Cassandra Commit Log

Cassandra Commit Log is an append only log that is used to track the mutations made to Column Families and provide durability for those mutations. Every mutation is appended to a Commit Log first before applied to an in memory write-back cache called Memtable. If a Memtable is not flushed to disk to create a SSTable then the mutations stored in it can be lost if Cassandra suddenly shutdowns or crashes. At startup, Cassandra replays the Commit Log to recover the data that was not stored to disk. 

A mutation can be insert, update or delete operation on a partition. A mutation can involve single or multiple columns. Each mutation is associated with a partition key and timestamp. If multiple mutations occur on same partition key, Cassandra will maintain the latest one. Memtable also combines different mutations occurring on the same partition and group them as a single Row mutation.

Commit Log provides a faster way to persist the changes applied to Memtables before they flushed to disk.
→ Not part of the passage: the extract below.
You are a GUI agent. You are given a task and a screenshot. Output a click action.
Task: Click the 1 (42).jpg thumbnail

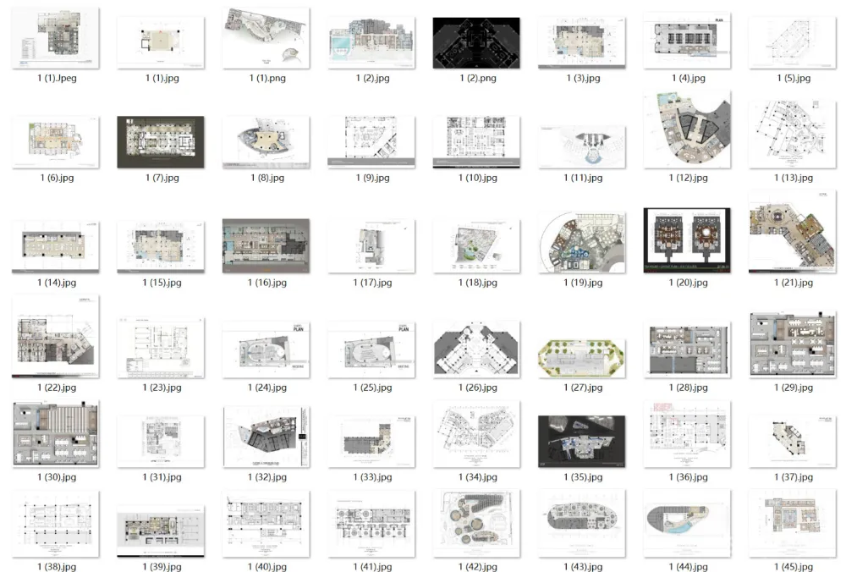click(477, 522)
SSTables are stored in separate files for each Column Family. Cassandra can receive mutations to multiple Column families at the same time. If these mutations need to be persisted then Cassandra needs to issue multiple disk writes one for each mutation applied to a Column Family. This will cause more disk seeks and random I/O to disk which will impact performance. Commit Log provides a way to solve this performance issue. Commit log provides a way to convert this random I/O to sequential I/O by writing mutations of different Column Families in to the same file. Also it provides batching mutation so in a single disk write, multiple mutations are synced to disk to reduce disk I/O and make the changes durable. It also helps to buffer mutations of each Column Family in to a separate Memtable and flush them to disk using sequential I/O.

Commit Log can not grow forever. It needs to be truncated often to reduce its size so that Cassandra spends less time in replaying the unsaved changes next time it starts from a sudden shutdown. Cassandra provides few configuration settings to tune the Commit Log size. Also mutations in Commit Log are cleaned up when a Memtable is flushed to SSTable. For each Memtable flush, Cassandra maintains the latest offset of the Commit Log called Replay position. When Memtable flush completes successfully, all the mutations for that particular Column Family which are stored before the Replay position are discarded from Commit Log. 

Commit Log Configuration

The setting commitlog_segment_size_in_mb controls the max size of an individual Commit log segment file. A new Commit Log segment is created when the current active segment size reaches this threshold. It defaults to 32 MB.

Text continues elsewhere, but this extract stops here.